Professor Yu ondervroeg in februari 2007 1.200 indieners van petities uit het hele land en stelde vast dat zes van de tien ondervraagden persoonlijk het slachtoffer geworden was van mishandeling en detentie, een van de vijf bekocht zijn of haar pogingen om gerechtigheid te verkrijgen zelfs met een verblijf in een werkkamp, terwijl 3 procent in een psychiatrische instelling eindigde.
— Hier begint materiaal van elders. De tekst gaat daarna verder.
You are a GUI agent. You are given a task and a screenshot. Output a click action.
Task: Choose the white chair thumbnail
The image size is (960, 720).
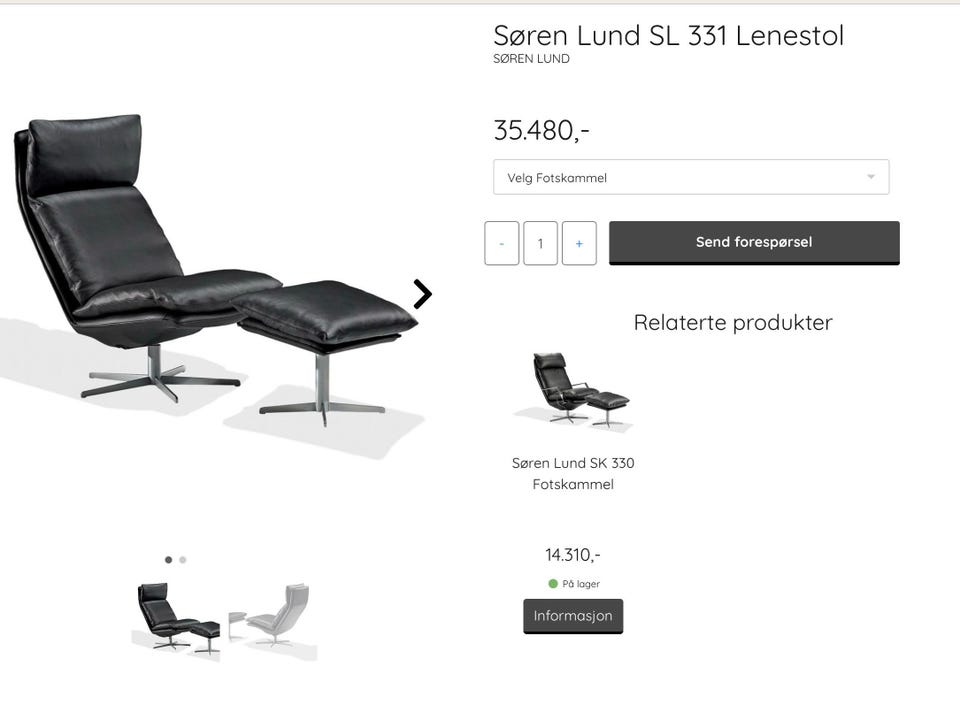pos(273,619)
Vroeger werden de onderschepte indieners van verzoekschriften veelal vastgehouden in de zogenaamde Shourong- centra, waar rurale migranten zonder papieren tot aan de afschaffing van het systeem in juni 2003 werden opgesloten. Die centra werden opgedoekt na grote binnenlandse verontwaardiging over de moord daar op een student in maart 2003. Sindsdien opteren de lokale autoriteiten voor goedkope hotels in de hoofdstad of voor weinig gebruikte partij- en staatsgebouwen in hun eigen provincie of district om indieners van petities in op te sluiten. Die zogenaamde ‘zwarte gevangenissen’ werden vorig jaar door lokaal bestuurslid en professor Xu Zhiyong voor het eerst publiekelijk gehekeld. Xu bezocht toen zelf een aantal van die hotels in Peking en bevrijdde ook opgesloten burgers.

Verrot geslagen
Een van de verhalen die de rapportschrijvers van Human Rights Watch optekenden is dat van een vijftienjarig meisje uit de westelijke provincie Gansu. Ze besloot een verzoekschrift in te dienen bij de centrale overheid in Peking nadat een lokale functionaris uit haar geboortedistrict haar vader verrot had geslagen. De man kan sindsdien niet meer werken. Nog voor ze evenwel haar klacht kon deponeren, werd het meisje op 10 juli 2008 in Peking door mannen in burger van de straat geplukt en naar Gansu teruggebracht, waar ze tot 13 september werd vastgehouden in een ziekenhuis, een instelling voor gehandicapten en uiteindelijk in een verzorgingstehuis. “Hoe lang ze me zouden vasthouden, hebben ze nooit verteld. Ik wilde niet met ze mee maar ik kon me niet verzetten. Ze sloegen me en sleepten me een auto in.”
Het feit dat Li zo jong was, betekende overigens niet dat ze minder werd mishandeld. Integendeel, op 11 september sloegen bewakers een van haar tanden uit.